What facialists do is prep the skin by cleaning the surface, then using steam to open the pores, then using a mask to take out as much as they can without extracting anything forcefully yet. Once the skin is prepped, they insert a clean needle into the pore that the pimple has settled in. This provides a clean exit for the crap that's about to come out. Then they squeeze the pimple using the cushy sides of their fingers, never the tips or the nail, at different angles to get that white bit out without damaging your skin.

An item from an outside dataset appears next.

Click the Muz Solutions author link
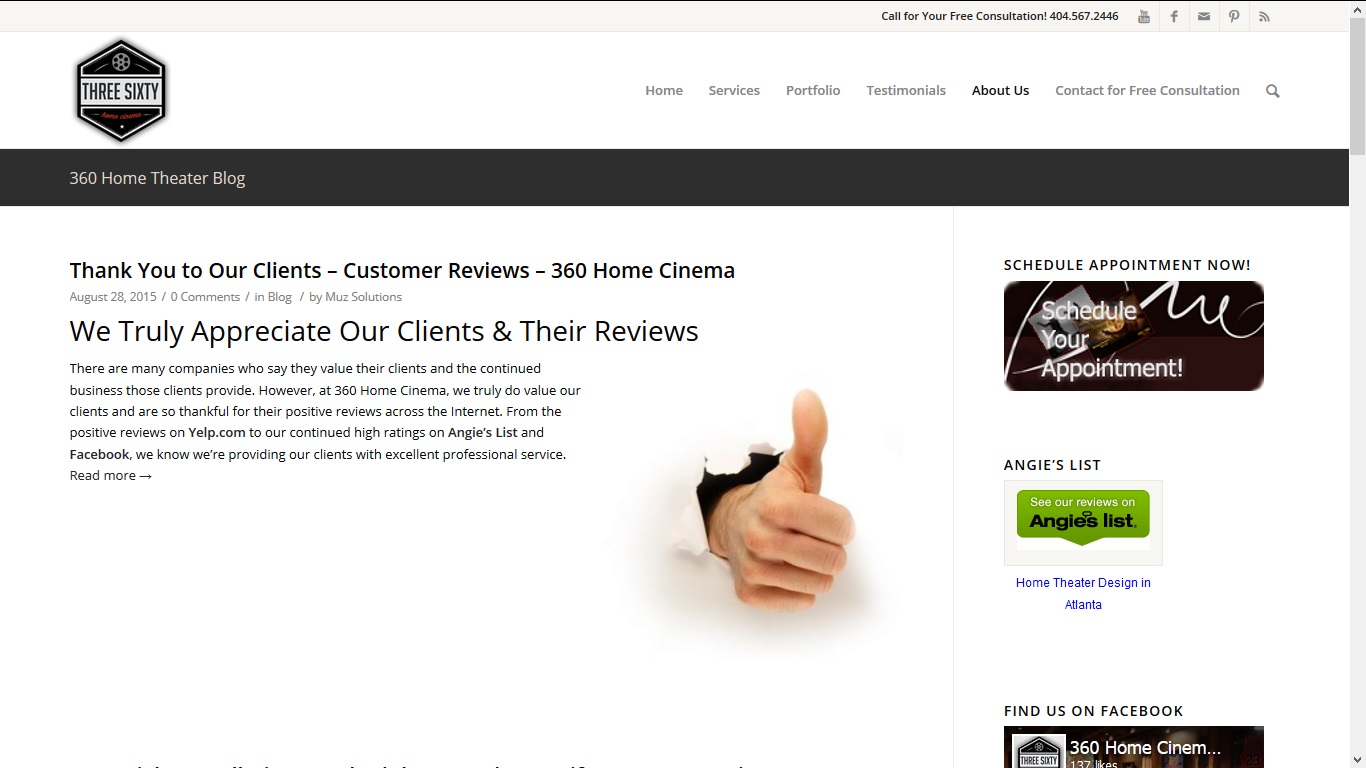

When we pop pimples, we just go at it and since there is no clear exit point for the stuff to come out of, everything in there gets mixed together and pushes in more and around and if/when you do finally breach the surface, a lot more damage has been done. Therefore, you get the possible infection and scarring.
posted by spec80 at 9:39 PM on October 21, 2007


Ok, so theoretically, if I were to be really careful and hygienic about it, I could pop my own zits without shame?
posted by naoko at 5:58 AM on October 22, 2007


In a small Thai village I saw a little wizened old man, sitting in the dirt by the side of the road, whose job it was to pick people's zits. I watched him for about 30 minutes, and several people paid him to monkey groom their backs and faces. He used several long fingernails and a stick like an orange stick, and wiped some leaves over the zits after he'd popped them. But no, I won't be watching any of those videos.
posted by goo at 9:07 AM on October 22, 2007


Mama's got a squeezebox,
It's on Daddy's back...
posted by darkstar at 10:04 PM on October 22, 2007


In case I or any one one among us had thought that "Nastiest Thing On The Internet" was ever going to be a closed topic. There. IS ALWAYS. Something. Worse.